Though her traditional version calls for two whole pie crusts-one on bottom, one on top-I’ve taken to topping mine with a simple oat crumble. Lining up the edges of the two crusts is just way too complicated for me. You should have seen me in the Organic Chem lab back in the day, but that is neither here nor there…Not only is this pretty, tasty, and easy-it also happens to shave off a few calories and grams of saturated fat. All the more room for  a glass of port…

Photo by Katarina Burton




For the Pie:

  • 5-6 apples, peeled, cored and sliced
  • 1-2 teaspoons cinnamon
  • 1/4 cup maple syrup
  • 1-2 tablespoon flour
  • 1 homemade or frozen pie crust

For the Crumble:

  • ½ cup flour (whole wheat, oat, spelt, etc)
  • 1 cup rolled oats
  • ¼ cup brown sugar
  • ¼ teaspoon salt
  • 1 teaspoon cinnamon
  • 1/3 cup coconut oil or butter, melted



1.     Preheat oven to 325 degrees F.

2.     Toss apple pieces with cinnamon until well mixed. Add maple syrup.

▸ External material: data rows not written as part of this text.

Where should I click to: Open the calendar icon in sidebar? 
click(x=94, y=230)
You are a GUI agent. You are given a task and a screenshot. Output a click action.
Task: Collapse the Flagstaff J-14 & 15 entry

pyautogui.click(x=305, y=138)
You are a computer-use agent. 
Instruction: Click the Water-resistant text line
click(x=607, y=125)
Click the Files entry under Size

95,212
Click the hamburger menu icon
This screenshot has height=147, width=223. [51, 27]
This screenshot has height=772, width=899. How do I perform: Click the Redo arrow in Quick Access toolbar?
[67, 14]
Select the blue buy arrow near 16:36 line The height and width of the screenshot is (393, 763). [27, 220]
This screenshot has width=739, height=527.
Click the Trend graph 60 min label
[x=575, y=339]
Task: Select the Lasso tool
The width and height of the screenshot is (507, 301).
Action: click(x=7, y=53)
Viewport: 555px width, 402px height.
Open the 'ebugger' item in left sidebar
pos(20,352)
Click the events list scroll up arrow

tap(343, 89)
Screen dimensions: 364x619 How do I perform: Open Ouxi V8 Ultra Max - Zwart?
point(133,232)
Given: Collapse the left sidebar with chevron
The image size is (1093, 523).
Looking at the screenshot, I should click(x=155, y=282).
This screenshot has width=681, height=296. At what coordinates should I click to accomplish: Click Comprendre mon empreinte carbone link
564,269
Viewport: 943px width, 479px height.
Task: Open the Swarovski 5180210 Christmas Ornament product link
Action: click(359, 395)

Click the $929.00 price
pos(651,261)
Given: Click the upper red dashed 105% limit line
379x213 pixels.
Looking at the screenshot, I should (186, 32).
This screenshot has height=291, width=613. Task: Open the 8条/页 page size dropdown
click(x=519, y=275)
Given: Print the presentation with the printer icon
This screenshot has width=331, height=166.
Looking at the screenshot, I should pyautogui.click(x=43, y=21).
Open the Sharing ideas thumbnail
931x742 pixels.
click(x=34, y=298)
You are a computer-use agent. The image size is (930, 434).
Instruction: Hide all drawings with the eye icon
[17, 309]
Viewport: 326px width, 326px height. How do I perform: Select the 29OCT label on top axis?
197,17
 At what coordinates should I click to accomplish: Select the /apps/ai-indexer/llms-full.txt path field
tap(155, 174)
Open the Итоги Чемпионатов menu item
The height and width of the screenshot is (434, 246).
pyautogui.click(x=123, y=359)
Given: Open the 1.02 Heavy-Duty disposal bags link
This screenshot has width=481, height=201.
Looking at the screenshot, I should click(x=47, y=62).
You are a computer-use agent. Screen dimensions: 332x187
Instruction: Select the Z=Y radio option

3.     Add flour as needed to thicken. Mix well.

4.     Pour apple mixture into crust. If you want to, you can arrange the apples in a pretty pattern. Or not.

5.     For the crumble, mix flour, rolled aots, brown sugar, salt, and cinnamon. Mix in melted coconut oil until a crumble begins to form.

6.     Pour crumble mixture over apples.

7.     Bake until golden brown, about 1 hour. If edge of crust begins to burn, cover with foil.


Enjoy warm with vanilla ice cream or whipped cream, if desired.

What’s your favorite fall dessert?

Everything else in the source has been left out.